Annette Norris Has a Passion for Changing Lives for the Better by Developing Educational Programs Related to Manufacturing
What do the following all have in common: FIRST Robotics teams, apprenticeship programs, STEM (science, technology, engineering, and math) curriculum development, summer engineering camps, after-school engineering workshops, engineering job fairs, manufacturing career field trips, Maker Spaces, Fab Labs, and technology incubators/accelerators?
Obviously, this is a list of engineering-related programs, activities, and educational initiatives that help young people realize the possibilities of careers in design, engineering, and manufacturing. However, this is also a list of the achievements adorning the 30-year-plus career of Annette Norris, who directs the Early Engagement Team at DASI Solutions, the SOLIDWORKS value-added reseller based in Pontiac, Mich.
“This is where I really learned a great deal about manufacturing,” Norris explains. “I had the opportunity to tour manufacturing facilities and really learn what skills were required for many jobs. I ended my time there with a successful youth program helping to mentor students who believed that they could not go to college. By mentoring them, they began to realize they indeed had the potential to do it.”
The program that Norris directed, the CARE (Concerned Adults Respond Early) Program, identified promising students from disadvantaged socioeconomic backgrounds in the sixth grade who otherwise would have no real opportunity of going to college. Through summer camps, Norris got these students inspired and excited by their potential for attending college and working in manufacturing. Upon graduation from high school, program participants were awarded free tuition for two years to attend JCC.
“I learned early in my career that while education and manufacturing have the same goals in terms of training people to work, they are not typically on the same page,” Norris stresses. “They may be in the same book, but they’re not on the same page. Throughout my career, I’ve had one foot in manufacturing and one foot in education, and I’ve been trying to bring the two together.”
Norris continued to work on educational programs in her next two assignments: first, at the da Vinci Institute, a manufacturing charter school, and then at The Manufacturing Academy, a non-profit organization dedicated to helping people jump-start careers in manufacturing, where she served as Executive Director. In those roles, she served as a liaison between business/industry and local schools, developing field trips, coordinating speakers, and establishing after-school programs and summer workshops for middle school teachers and students.
Changing Lives Via Manufacturing
Her experience working with manufacturers helped Norris assist with all aspects of the Jackson County Intermediate School District’s Manufacturing Technologies Laboratory, where she worked as an instructional assistant from 1999-2005. Norris managed the lab, assisted with curriculum development, and worked with teachers and students to organize field trips and speakers in six Career Pathways.

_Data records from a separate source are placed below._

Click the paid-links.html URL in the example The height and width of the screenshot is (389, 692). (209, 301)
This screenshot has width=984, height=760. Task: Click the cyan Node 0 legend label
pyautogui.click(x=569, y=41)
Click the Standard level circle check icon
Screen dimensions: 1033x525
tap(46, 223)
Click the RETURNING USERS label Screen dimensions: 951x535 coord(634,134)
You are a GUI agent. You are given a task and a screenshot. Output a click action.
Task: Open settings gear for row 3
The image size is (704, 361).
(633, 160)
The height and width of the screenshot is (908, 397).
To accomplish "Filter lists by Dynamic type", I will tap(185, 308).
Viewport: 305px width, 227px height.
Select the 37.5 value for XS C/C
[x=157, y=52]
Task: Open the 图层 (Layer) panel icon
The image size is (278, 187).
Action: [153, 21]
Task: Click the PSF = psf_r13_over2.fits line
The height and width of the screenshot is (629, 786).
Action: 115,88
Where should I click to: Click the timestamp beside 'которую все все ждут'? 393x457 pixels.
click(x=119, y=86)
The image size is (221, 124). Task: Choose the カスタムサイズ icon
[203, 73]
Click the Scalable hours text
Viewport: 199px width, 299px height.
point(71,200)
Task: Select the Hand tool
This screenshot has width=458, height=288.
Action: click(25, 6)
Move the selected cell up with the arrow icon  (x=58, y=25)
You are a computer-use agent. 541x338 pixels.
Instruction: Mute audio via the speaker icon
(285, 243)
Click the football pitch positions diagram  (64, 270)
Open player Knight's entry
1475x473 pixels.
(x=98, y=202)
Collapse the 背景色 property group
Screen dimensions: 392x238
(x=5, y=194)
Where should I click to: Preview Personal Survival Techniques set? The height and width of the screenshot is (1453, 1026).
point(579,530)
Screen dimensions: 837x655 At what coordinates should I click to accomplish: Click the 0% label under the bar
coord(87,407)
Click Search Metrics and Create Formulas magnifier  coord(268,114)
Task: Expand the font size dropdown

It was through this educational experience that Norris realized that providing students with hands-on experience in design and manufacturing techniques was not only fun and rewarding but also changed lives for the better by stimulating student interest in manufacturing careers. So she initiated, organized, and managed the FIRST Lego League Competition in Jackson County.
As director of the Academy of Manufacturing Careers from 2005-2013, Norris designed and implemented apprenticeship and customized training programs to meet the needs of South Central Michigan Regional manufacturers, and developed a K-12 STEM curriculum for use at after-school workshops and summer camp programs.
“It becomes addictive when your efforts actually help people get jobs,” Norris notes. “What’s really nice is when I reconnect with a student as an adult and see them get married and have families. Partly due to my efforts, instead of flipping burgers or tossing pizzas they have productive careers in manufacturing. It’s extremely gratifying to work at a job through which I’m changing lives for the better everyday.”
Accolades for an Early Engagement Pioneer
Throughout her career, Norris has received awards recognizing her contributions to manufacturing and education. Recent recognitions include the U.S. Department of Labor’s Office of Apprenticeship Creative Innovators and Trailblazers Award in 2012 and the Manufacturing Institute’s Women in Manufacturing STEP Ahead Award in 2013. She also received a Special Tribute from the State of Michigan on April 4, 2018, “for her outstanding work at DASI Solutions.”
These accolades bring professional satisfaction for a job well done, but it’s the notes that former students drop her from time to time, thanking her for what she did, that Annette says really make her day.